St George's Hall Cinema

Former cinema and ballroom in what is now recognised as York's finest Georgian mansion, Fairfax House

Location of plaque: Fairfax House, Castlegate

ON March 7, 1921, York's newest cinema opened with a screening of the silent film Three Men in a Boat, starring Lionelle Howard, Manning Haynes and Johnny Butt.

The St George's Hall Cinema had been opened in Fairfax House, the Georgian mansion on Castlegate which had been built in the early 1700s for a lawyer and which had later been turned into what is sometimes described as the 'finest Georgian town house in England' by Lord Fairfax.

By 1919, more than 140 years after Lord Fairfax's death in 1777, however, the building had fallen on hard times. It had passed through a number of hands and seen several changes of use before it was bought by St George's Hall Entertainments for conversion into a cinema.

The new cinema had oak-panelled walls, stalls and a circle - with the projection box located behind the stalls and under the circle. There was also a large ballroom and café on the first floor of Fairfax House.
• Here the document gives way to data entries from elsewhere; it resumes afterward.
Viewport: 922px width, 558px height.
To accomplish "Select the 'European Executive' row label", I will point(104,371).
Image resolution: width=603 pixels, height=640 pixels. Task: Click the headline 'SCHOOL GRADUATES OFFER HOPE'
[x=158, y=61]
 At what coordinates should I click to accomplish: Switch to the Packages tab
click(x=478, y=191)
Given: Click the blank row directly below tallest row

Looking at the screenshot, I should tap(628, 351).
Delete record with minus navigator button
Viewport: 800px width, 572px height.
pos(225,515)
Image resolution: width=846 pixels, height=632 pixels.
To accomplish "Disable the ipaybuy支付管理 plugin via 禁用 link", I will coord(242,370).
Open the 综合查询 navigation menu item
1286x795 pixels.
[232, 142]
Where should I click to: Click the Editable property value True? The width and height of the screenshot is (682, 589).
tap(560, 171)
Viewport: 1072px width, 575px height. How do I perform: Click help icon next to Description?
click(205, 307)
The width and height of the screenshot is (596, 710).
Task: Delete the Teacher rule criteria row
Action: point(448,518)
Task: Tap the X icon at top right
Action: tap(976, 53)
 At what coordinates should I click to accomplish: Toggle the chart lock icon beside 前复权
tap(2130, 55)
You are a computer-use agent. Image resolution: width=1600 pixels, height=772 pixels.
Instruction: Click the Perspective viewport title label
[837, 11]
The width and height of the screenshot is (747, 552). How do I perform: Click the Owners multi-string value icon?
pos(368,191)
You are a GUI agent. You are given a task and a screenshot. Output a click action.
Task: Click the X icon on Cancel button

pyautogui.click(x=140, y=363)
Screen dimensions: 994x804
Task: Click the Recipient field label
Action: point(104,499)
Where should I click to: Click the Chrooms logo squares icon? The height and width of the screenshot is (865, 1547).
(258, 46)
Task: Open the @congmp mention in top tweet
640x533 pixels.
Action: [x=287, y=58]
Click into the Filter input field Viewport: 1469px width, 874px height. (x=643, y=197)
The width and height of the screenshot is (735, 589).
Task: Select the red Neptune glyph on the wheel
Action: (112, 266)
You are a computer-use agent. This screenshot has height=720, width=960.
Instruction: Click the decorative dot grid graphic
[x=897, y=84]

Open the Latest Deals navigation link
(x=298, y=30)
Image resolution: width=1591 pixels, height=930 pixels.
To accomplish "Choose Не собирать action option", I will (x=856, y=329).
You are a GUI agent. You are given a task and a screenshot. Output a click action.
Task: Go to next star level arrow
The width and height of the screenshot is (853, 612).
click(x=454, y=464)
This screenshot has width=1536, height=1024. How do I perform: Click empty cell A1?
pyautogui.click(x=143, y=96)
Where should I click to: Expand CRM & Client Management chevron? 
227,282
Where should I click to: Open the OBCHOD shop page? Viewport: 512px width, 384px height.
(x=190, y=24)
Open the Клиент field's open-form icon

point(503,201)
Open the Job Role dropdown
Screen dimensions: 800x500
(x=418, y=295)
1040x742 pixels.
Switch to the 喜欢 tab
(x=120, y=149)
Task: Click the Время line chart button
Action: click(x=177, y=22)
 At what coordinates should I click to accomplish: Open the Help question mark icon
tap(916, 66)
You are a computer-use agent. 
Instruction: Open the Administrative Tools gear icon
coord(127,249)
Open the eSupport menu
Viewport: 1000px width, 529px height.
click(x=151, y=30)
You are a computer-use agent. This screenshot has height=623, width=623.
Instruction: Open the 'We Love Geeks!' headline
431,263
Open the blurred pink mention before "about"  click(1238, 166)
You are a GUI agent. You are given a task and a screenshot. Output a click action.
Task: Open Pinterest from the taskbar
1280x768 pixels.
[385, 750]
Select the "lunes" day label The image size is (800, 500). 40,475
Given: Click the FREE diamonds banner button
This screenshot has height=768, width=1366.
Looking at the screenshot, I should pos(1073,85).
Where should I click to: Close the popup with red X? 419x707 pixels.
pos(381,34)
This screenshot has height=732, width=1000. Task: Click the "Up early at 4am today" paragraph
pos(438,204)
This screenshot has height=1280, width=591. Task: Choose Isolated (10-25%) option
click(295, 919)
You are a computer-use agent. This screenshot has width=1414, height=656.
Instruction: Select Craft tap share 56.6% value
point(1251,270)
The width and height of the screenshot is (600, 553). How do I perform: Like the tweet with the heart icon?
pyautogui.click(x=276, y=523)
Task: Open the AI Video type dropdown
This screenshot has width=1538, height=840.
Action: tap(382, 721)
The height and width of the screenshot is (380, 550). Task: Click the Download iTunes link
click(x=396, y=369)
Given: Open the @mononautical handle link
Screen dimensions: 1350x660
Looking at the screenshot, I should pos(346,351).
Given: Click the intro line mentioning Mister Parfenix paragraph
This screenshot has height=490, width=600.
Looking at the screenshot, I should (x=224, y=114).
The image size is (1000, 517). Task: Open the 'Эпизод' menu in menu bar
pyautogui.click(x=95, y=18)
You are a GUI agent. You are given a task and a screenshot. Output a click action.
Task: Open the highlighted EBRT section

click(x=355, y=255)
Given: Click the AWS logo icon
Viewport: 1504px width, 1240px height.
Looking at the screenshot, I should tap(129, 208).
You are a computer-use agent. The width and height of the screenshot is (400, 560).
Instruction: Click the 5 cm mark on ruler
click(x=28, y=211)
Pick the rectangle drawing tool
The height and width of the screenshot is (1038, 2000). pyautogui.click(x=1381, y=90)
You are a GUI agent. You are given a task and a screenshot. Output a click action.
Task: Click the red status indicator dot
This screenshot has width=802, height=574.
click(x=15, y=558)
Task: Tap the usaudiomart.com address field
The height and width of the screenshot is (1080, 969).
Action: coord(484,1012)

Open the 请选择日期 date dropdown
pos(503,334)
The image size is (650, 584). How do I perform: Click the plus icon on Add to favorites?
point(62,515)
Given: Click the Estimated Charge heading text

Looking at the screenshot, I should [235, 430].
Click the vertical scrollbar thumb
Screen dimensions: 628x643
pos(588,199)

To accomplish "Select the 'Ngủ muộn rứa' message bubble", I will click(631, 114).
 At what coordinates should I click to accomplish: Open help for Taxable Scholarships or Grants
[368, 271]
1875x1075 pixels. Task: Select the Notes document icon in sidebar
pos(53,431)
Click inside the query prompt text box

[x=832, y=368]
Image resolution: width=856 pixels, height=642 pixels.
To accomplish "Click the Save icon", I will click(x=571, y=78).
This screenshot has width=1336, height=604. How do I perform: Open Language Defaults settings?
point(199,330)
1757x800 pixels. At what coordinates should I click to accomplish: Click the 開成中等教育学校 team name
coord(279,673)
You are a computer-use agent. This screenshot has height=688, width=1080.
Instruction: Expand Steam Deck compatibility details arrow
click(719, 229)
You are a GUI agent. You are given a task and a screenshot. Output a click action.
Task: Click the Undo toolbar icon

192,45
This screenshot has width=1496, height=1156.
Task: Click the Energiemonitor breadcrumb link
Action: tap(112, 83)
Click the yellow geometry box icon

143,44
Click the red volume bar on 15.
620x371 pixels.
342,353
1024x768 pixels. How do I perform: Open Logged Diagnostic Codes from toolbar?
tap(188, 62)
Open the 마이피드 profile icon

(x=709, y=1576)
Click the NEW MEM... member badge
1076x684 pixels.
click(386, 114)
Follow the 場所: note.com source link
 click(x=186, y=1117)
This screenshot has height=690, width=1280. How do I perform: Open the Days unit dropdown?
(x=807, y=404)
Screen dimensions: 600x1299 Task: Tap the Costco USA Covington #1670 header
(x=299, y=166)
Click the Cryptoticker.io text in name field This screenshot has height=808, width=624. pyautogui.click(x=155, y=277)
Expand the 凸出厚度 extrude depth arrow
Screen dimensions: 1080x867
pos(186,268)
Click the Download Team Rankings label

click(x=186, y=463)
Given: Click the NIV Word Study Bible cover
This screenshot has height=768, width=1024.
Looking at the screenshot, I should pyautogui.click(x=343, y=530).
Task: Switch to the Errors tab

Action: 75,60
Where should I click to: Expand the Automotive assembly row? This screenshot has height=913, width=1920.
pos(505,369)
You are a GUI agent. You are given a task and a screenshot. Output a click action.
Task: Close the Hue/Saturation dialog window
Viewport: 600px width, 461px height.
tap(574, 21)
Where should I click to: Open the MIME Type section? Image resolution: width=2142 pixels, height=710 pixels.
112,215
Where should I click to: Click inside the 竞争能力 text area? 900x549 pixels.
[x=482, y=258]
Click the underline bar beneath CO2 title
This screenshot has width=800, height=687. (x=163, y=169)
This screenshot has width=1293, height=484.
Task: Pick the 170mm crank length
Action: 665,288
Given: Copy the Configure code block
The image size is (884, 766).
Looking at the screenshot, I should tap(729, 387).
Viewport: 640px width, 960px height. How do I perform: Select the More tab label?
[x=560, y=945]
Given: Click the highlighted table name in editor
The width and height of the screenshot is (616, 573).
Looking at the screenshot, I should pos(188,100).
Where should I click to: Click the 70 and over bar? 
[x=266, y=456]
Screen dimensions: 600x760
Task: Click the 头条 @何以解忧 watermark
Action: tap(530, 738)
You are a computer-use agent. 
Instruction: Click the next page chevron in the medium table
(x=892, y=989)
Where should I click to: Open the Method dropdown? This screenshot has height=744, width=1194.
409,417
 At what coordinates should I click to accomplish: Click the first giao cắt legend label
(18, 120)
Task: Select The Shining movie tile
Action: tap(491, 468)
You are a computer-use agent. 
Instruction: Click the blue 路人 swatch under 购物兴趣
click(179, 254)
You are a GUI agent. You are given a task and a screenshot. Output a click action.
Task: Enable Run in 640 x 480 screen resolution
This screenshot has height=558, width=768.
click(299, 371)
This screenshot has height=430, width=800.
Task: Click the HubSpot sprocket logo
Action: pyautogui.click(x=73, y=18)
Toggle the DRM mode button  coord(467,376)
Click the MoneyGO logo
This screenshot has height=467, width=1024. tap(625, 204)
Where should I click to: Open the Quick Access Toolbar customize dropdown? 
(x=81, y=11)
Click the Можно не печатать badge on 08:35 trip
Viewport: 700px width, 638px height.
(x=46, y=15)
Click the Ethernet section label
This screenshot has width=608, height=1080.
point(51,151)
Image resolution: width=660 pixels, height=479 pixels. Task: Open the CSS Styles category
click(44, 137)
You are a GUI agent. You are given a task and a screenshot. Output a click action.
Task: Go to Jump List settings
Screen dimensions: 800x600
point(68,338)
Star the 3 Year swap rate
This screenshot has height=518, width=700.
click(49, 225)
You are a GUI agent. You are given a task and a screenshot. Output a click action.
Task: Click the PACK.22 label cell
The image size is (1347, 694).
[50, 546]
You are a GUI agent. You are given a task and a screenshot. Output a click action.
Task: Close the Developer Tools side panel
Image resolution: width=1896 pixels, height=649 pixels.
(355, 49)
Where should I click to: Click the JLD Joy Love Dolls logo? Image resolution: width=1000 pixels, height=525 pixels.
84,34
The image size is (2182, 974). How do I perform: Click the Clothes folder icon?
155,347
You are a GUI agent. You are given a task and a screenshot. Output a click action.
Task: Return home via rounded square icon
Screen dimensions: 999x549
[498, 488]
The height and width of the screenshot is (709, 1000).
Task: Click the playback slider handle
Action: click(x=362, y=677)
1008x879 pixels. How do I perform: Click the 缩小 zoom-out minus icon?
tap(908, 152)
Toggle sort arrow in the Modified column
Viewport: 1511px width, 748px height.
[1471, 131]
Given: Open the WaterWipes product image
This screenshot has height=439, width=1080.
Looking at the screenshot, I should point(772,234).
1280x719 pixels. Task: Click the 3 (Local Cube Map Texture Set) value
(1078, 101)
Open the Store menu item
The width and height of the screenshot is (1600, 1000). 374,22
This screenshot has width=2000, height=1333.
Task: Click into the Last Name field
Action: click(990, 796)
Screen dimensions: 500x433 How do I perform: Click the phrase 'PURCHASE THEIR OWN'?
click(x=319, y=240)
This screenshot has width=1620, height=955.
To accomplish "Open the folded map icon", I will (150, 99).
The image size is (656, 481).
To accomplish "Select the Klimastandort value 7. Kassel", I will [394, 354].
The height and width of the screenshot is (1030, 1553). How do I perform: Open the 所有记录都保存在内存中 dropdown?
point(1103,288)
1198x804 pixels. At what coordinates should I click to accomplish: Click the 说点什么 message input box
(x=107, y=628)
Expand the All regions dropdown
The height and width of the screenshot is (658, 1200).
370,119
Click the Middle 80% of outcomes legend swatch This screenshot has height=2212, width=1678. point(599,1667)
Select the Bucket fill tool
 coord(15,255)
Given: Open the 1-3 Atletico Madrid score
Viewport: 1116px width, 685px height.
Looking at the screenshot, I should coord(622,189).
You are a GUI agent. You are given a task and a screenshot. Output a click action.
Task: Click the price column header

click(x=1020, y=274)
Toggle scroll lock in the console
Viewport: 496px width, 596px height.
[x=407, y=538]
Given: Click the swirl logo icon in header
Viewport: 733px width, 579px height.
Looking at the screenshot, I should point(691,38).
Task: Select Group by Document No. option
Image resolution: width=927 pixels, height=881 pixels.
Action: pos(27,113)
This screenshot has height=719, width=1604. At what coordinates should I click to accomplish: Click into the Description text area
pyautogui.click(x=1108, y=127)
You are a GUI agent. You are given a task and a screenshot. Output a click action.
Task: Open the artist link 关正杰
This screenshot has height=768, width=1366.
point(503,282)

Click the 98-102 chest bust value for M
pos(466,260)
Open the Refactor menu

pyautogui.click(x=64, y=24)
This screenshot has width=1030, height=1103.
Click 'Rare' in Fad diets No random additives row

Throughout the 1920s the cinema changed hands several times, and by 1929 belonged to the Gaumont British Theatres chain. In 1928 a new organ - a Jardin which had previously seen service in the Tivoli Theatre in London's Strand - was installed.

Many people had fond memories of the cinema: of the newsreels, the dancefloor, the stage shows that were sometimes held there instead of films - and of queueing to get seats. One former regular, a Mrs Willis, interviewed for an oral history project about the cinema, recalled: "If you went to the better seats you queued from Castlegate in the foyer, which was the way leading up to the dance hall, and then you would wind a crocodile and you went round and in like an 's' shape and then paid and went in."

Speaking to the Yorkshire Evening Press in 1965 on the eve of the cinema's closure, manager Harry Cowlrick remembered a screening of the documentary film 'Birth of a Baby' in 1948. People were fainting all over the pace, he recalled. "Not the women, mark you, but young men. We used to prop them up at the back of the stalls while they were coming round."

The cinema was eventually closed by the Rank organisation in 1965. The final film shown there is thought to have been Cleopatra, with Elizabeth Taylor in the starring role.

The building was bought by the city council, and was used by a dancing school for many years. It was restored to its full Georgian glory in the 1980s by York Civic Trust, with the help of several grants, and with the addition of Noel Terry's collection of elegant Georgian furniture was transformed into the Georgian museum that it is today.